◆ **Task to complete**: Could you arrange the lines below as a numbered list, from the line containing "Select the 06/20 date on x-axis" through the line containing "coord(358,32)", with any blank lines left out?

◆ **Materials provided**:
* START *

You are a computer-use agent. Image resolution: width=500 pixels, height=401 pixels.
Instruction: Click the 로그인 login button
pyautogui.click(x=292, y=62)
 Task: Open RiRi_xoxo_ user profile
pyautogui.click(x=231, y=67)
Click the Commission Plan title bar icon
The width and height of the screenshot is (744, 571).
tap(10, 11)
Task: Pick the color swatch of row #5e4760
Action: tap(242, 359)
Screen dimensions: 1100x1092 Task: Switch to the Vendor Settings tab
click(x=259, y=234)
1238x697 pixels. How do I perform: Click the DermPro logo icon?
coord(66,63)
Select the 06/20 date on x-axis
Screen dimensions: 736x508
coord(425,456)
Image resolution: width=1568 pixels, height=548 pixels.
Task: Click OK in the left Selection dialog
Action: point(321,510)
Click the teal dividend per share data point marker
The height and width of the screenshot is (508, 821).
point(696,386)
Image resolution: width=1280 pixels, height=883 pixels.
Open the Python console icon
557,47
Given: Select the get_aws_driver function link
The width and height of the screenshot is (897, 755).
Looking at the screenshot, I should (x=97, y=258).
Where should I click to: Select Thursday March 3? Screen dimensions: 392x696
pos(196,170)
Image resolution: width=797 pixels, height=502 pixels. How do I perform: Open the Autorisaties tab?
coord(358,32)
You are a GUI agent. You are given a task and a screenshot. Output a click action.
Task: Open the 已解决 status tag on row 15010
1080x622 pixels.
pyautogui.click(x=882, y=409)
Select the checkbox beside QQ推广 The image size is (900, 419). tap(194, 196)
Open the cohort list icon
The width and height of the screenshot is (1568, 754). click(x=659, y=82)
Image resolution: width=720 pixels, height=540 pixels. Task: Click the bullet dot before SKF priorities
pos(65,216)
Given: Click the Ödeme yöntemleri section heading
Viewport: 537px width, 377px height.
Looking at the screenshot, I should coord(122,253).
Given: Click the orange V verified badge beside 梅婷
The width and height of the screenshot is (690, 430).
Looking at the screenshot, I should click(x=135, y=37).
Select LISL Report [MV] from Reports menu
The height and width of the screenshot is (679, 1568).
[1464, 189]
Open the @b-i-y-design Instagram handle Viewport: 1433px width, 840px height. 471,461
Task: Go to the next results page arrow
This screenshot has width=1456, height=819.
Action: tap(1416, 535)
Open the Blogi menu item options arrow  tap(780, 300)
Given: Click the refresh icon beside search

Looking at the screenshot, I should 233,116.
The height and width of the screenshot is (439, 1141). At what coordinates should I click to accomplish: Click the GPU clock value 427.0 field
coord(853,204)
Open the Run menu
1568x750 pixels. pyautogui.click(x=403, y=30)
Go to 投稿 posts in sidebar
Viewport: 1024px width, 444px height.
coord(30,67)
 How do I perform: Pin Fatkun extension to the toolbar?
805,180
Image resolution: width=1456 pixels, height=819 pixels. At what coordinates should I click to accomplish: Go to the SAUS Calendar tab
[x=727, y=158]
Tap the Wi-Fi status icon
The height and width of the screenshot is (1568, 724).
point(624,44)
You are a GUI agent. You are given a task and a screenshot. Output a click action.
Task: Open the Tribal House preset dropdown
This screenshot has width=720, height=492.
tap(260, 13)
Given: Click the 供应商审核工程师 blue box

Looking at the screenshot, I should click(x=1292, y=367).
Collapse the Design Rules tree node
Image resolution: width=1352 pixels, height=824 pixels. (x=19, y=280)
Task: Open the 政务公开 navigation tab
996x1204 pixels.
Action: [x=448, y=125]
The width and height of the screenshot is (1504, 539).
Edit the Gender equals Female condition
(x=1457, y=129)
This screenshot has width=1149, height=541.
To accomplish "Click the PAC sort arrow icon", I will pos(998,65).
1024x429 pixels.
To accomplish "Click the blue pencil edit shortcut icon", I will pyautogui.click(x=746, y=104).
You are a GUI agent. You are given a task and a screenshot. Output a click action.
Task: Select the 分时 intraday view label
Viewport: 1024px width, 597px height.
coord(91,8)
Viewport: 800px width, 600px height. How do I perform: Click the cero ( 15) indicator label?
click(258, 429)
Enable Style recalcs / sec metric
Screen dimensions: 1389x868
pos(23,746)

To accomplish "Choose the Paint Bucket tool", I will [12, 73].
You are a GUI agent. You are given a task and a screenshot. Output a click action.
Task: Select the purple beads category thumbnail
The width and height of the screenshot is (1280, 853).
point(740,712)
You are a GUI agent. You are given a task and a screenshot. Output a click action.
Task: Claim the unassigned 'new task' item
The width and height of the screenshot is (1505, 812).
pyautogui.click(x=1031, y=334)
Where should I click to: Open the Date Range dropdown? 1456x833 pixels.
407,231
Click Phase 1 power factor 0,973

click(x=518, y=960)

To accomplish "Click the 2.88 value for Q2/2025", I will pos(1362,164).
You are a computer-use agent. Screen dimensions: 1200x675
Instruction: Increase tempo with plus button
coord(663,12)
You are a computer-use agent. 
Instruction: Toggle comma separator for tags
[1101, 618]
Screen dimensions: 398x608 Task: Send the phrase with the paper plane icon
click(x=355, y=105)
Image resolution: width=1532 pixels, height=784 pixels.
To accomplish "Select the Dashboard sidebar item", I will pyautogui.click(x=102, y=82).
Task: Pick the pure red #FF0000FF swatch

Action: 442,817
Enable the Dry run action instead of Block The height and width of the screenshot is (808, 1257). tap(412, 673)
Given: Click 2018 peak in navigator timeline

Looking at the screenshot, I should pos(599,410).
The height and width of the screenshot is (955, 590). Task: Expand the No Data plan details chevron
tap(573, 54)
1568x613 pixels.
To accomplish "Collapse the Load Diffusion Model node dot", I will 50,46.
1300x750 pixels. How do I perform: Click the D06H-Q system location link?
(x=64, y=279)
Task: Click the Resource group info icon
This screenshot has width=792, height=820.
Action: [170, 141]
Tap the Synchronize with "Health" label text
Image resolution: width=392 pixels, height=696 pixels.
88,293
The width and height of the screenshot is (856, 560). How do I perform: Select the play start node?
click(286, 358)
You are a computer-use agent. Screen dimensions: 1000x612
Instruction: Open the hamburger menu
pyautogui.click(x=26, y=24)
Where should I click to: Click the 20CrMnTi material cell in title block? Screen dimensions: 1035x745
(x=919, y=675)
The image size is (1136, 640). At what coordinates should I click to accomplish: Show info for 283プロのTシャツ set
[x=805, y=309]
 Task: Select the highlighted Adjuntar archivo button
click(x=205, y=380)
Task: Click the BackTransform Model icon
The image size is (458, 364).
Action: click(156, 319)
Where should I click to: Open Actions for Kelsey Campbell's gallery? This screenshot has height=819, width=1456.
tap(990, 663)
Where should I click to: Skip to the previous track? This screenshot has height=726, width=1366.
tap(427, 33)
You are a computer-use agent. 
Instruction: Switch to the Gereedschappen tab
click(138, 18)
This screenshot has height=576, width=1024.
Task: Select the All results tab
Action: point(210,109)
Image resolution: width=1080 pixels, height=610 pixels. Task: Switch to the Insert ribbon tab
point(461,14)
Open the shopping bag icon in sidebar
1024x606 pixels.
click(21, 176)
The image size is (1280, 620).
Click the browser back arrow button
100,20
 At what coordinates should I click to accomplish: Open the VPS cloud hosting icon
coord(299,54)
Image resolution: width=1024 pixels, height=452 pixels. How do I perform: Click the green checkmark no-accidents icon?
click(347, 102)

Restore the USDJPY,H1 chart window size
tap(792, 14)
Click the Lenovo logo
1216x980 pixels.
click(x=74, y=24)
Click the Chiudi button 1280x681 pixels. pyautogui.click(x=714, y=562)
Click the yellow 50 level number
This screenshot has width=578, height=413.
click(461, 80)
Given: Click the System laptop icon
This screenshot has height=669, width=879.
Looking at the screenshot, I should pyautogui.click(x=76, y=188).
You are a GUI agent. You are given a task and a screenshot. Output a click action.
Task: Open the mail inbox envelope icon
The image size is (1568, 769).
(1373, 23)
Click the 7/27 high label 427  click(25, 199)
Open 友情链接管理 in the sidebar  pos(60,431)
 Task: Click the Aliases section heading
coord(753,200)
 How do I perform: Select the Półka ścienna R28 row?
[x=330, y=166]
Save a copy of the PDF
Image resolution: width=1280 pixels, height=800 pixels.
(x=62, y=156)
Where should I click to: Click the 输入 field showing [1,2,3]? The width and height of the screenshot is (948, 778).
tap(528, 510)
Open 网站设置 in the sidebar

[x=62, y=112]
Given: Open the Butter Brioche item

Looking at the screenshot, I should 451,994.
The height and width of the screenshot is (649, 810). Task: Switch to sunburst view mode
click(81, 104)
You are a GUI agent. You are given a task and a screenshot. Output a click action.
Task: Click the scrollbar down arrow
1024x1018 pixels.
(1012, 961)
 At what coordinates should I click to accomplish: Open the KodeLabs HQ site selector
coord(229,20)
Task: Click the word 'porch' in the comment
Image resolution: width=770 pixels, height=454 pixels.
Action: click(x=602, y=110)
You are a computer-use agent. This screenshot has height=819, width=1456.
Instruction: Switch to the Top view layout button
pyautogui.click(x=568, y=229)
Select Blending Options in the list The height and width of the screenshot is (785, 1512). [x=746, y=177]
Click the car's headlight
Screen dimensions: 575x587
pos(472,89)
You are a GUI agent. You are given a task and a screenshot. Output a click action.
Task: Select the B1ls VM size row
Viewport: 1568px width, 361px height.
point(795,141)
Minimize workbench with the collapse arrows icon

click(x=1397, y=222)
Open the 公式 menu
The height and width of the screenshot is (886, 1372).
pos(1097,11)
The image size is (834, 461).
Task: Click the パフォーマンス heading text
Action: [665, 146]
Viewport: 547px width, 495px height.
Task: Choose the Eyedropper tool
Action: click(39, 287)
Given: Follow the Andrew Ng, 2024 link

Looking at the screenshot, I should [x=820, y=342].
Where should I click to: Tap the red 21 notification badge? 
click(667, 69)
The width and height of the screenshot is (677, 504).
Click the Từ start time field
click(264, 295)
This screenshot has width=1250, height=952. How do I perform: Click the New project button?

* END *

◆ **Solution**:
1. Select the 06/20 date on x-axis
2. Screen dimensions: 736x508
3. coord(425,456)
4. Image resolution: width=1568 pixels, height=548 pixels.
5. Task: Click OK in the left Selection dialog
6. Action: point(321,510)
7. Click the teal dividend per share data point marker
8. The height and width of the screenshot is (508, 821).
9. point(696,386)
10. Image resolution: width=1280 pixels, height=883 pixels.
11. Open the Python console icon
12. 557,47
13. Given: Select the get_aws_driver function link
14. The width and height of the screenshot is (897, 755).
15. Looking at the screenshot, I should (x=97, y=258).
16. Where should I click to: Select Thursday March 3? Screen dimensions: 392x696
17. pos(196,170)
18. Image resolution: width=797 pixels, height=502 pixels. How do I perform: Open the Autorisaties tab?
19. coord(358,32)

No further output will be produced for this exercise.